■ YOUR GOAL ■
Nothing but an exact copy is asked for: the lines in the material below from the one with "Click the 6개월 period label" through the one with "Tap the Spotify logo icon", pictures excluded.

■ DATA SECTION ■
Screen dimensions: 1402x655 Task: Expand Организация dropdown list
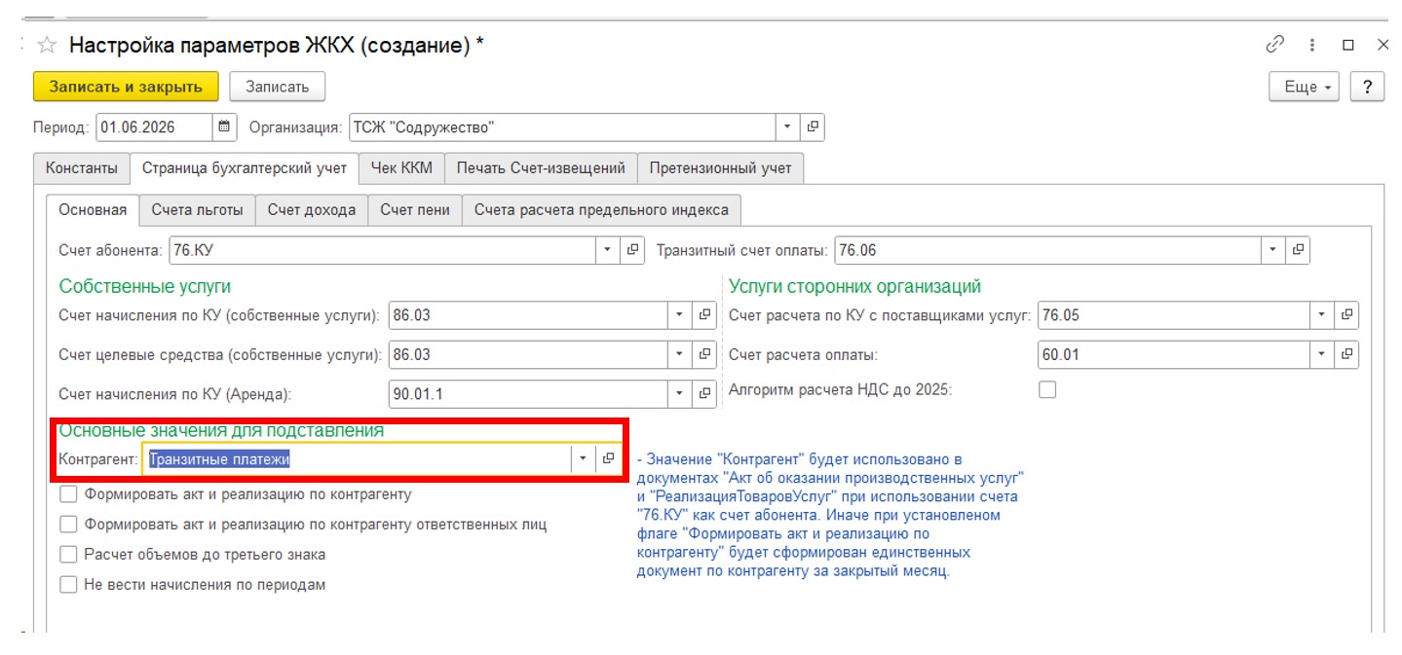click(788, 127)
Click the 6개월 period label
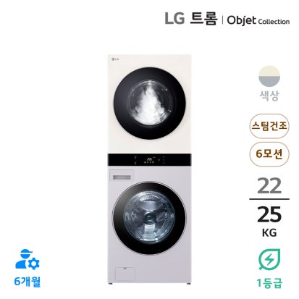This screenshot has height=299, width=299. tap(27, 282)
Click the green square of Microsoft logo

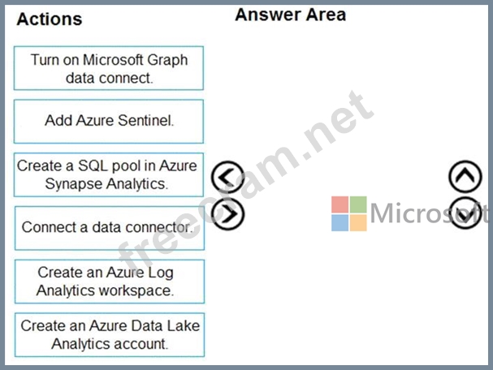coord(358,204)
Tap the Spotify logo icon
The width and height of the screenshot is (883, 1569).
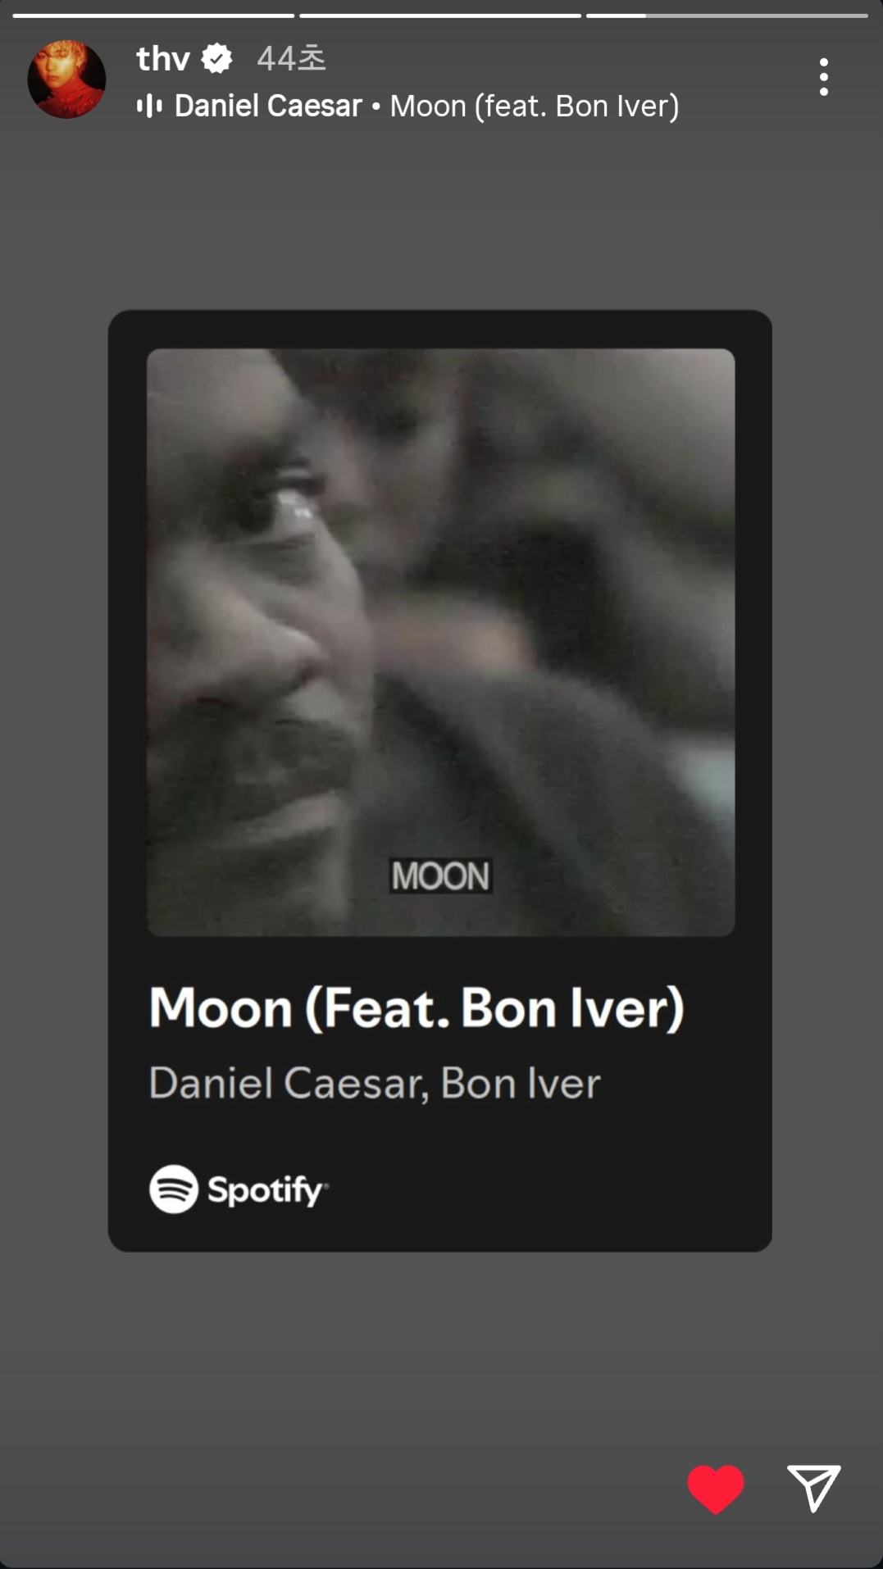pyautogui.click(x=174, y=1189)
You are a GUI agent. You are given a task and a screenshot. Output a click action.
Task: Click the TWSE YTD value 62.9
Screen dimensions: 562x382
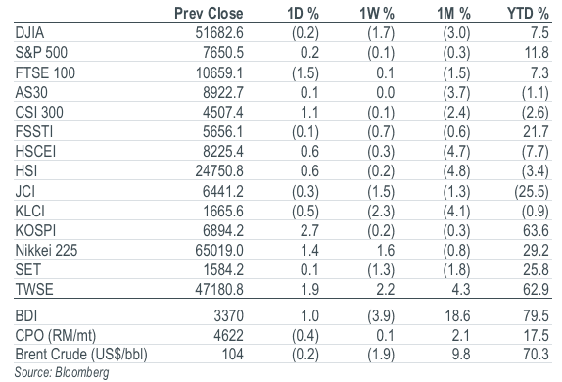[536, 289]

■ TASK OUTPUT ■
Click the 6개월 period label
This screenshot has height=299, width=299. tap(27, 282)
Click the green square of Microsoft logo

coord(358,204)
Tap the Spotify logo icon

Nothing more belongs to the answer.